Project Semicolon is a movement to help people battling depression and self-harm.
Bleuel used her struggle with mental illness and the struggles of those around her to start the awareness project in 2013.
The founder of the Center for Suicide Awareness Barb Bigalke calls it a movement.
"The movement that Amy started was incredible; because everybody struggles,” Bigalke said. “So she took that you know what everybody struggles and what if we had an actual symbol behind that."
That symbol became a semicolon used when a writer chooses to continue a sentence rather than end it.
We spoke to Bleuel back in April of 2015 as her movement took shape.
That symbol ended up tattooed on those who struggle mental illness across the world as they chose to stay strong.
A leader from the Brown County Coalition for Suicide Prevention who worked with Bleuel says her legacy will continue to stay strong, too.
"And that's the beauty of a semi-colon that's it's sentence that continues on,” Strommen said. “I know from her aspect that if she were here living today she would say the same thing stay strong and love endlessly."

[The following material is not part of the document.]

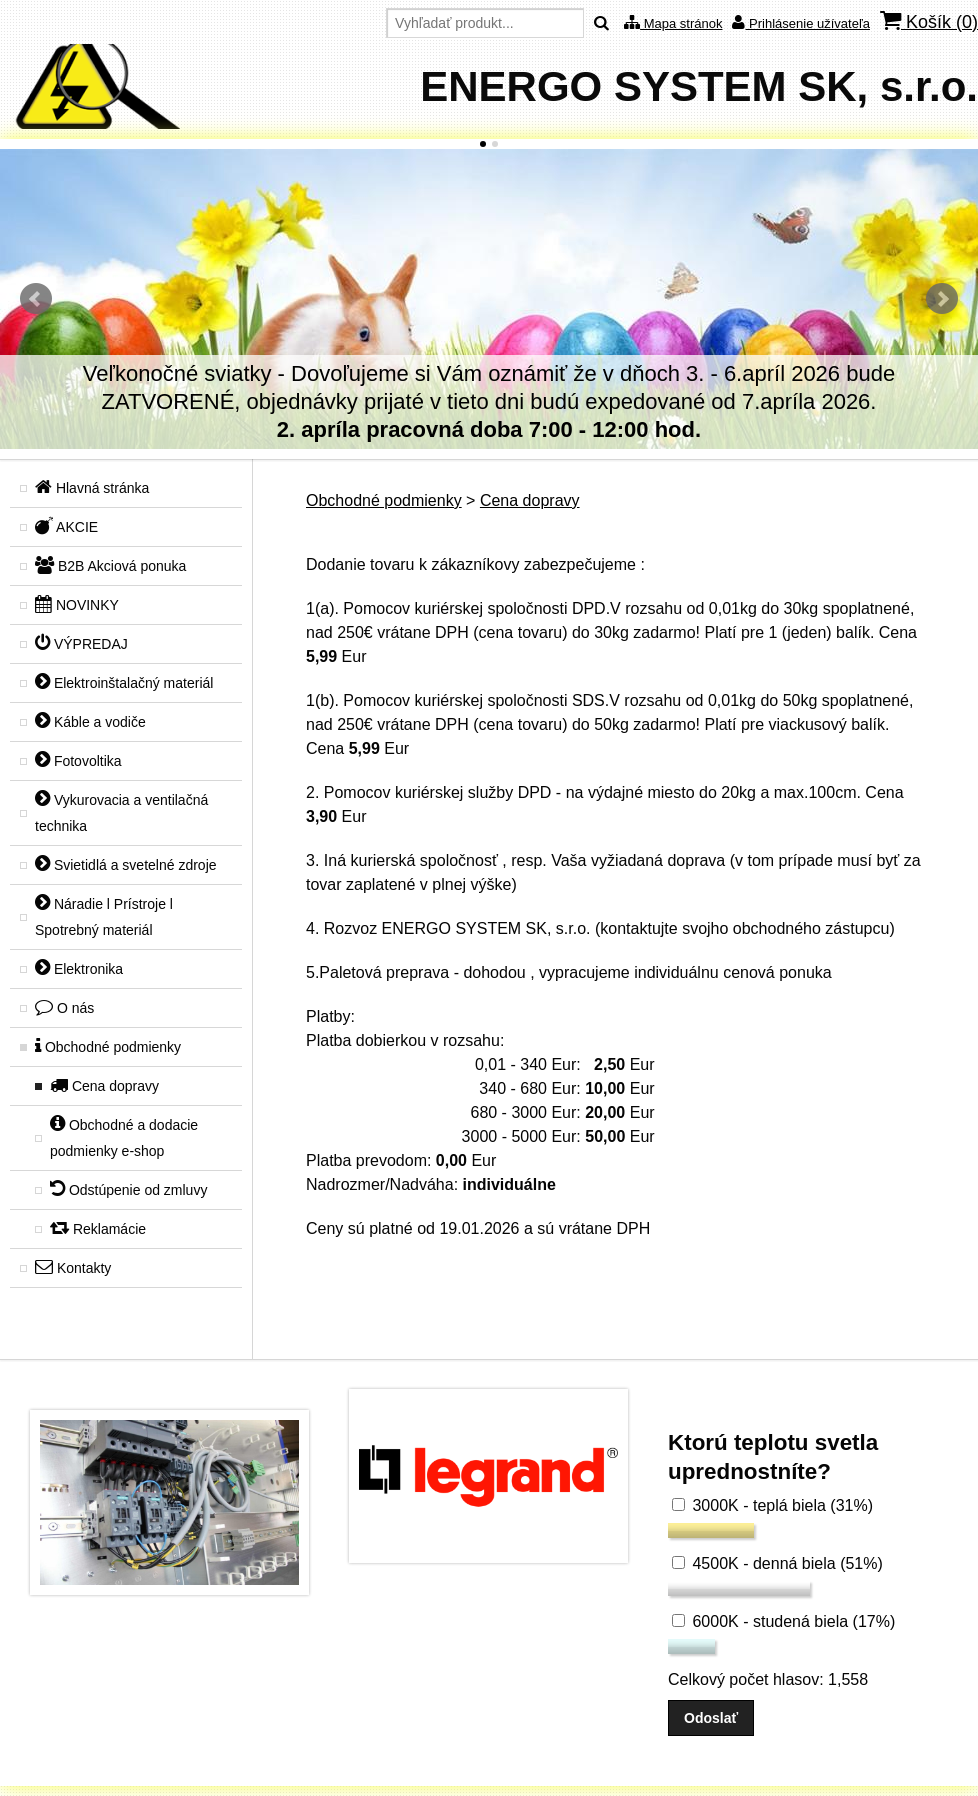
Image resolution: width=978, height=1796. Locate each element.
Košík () (929, 21)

Both Bigalke and Strommen say Bleuel's ability to break through mental health stigmas will continue as a model for the future.
"For her to actually be willing to talk about her struggles, her battles, to share her story literally around the world, is an incredible thing," said Strommen.

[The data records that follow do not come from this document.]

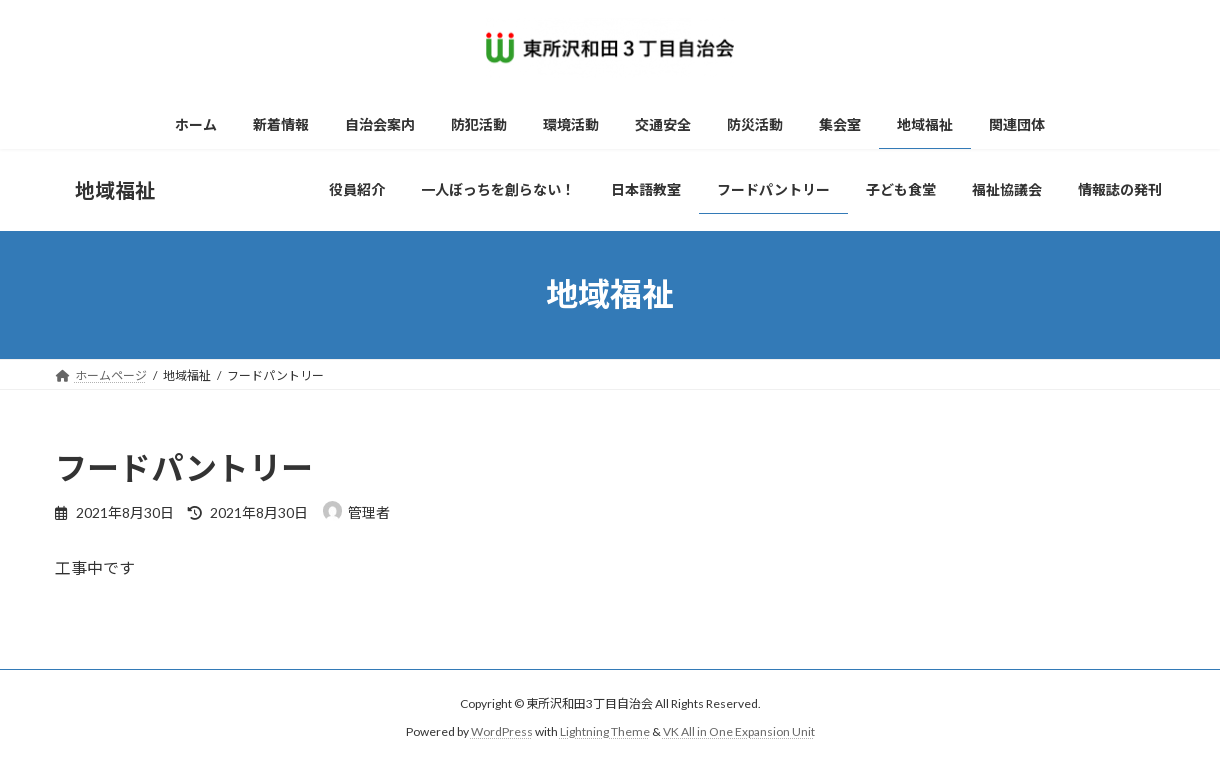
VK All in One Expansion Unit (739, 732)
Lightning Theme (605, 732)
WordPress (502, 732)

An obituary says Amy leaves behind a husband, David.
Family and friends are invited to a service at Pfotenhauer Funeral Home on Saturday, April 1.
People have been leaving messages of support on the Project Semicolon Facebook page:
Statement from the American Foundation for Suicide Prevention:
"We recently learned of the death of Amy Bleuel, the founder of Project Semicolon. Ms. Bleuel was a dedicated mental health advocate who devoted herself to raising awareness of mental health and the importance of reaching out when you need help. The American Foundation for Suicide Prevention offers our condolences to Amy Bleuel’s family, her friends, and everyone touched by Amy’s honest spirit. Based on reports, we understand that Ms. Bleuel died by suicide.

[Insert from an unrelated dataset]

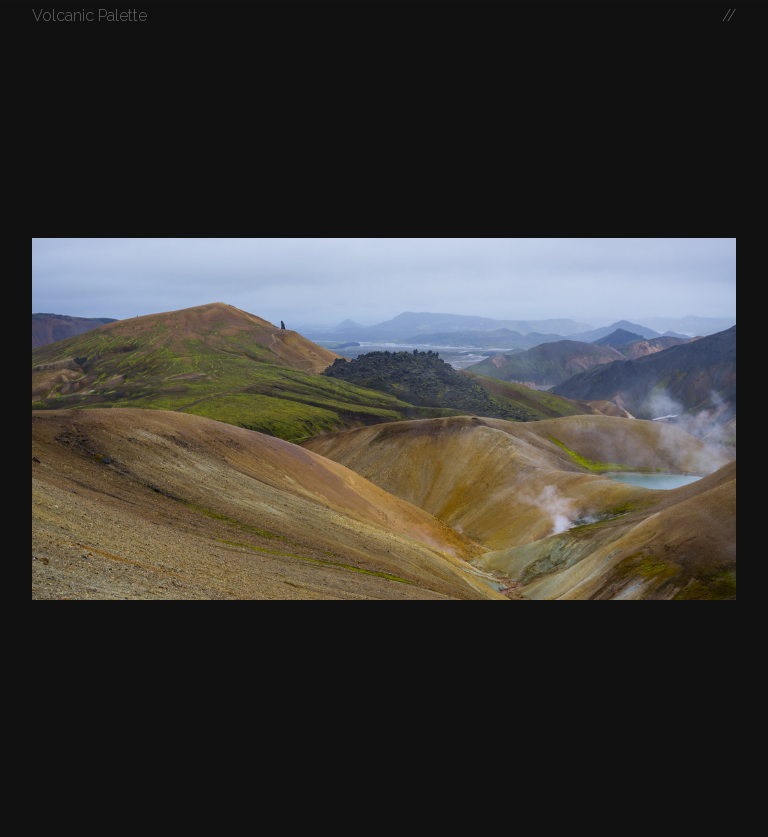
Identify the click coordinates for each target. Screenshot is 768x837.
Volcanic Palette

"With her prolific semi-colon campaign, she brought real awareness to an issue that is often misunderstood and can be complex in nature. Amy’s life was a testament that one person truly can make a difference. She had a powerful voice that gave others the confidence to speak openly about mental health.
"It is important to note that there is no single cause of suicide. Suicide most often occurs when several stressors and health issues converge to create an experience of hopelessness and despair. However, most people who actively manage their mental health conditions lead fulfilling lives. We must do more to prevent such tragic deaths through greater awareness of mental health issues, common warning signs, effective interventions and treatments. Suicide is preventable, and we all have a role to play to end the tragedy of suicide. Suicide is the tenth leading cause of death in the U.S."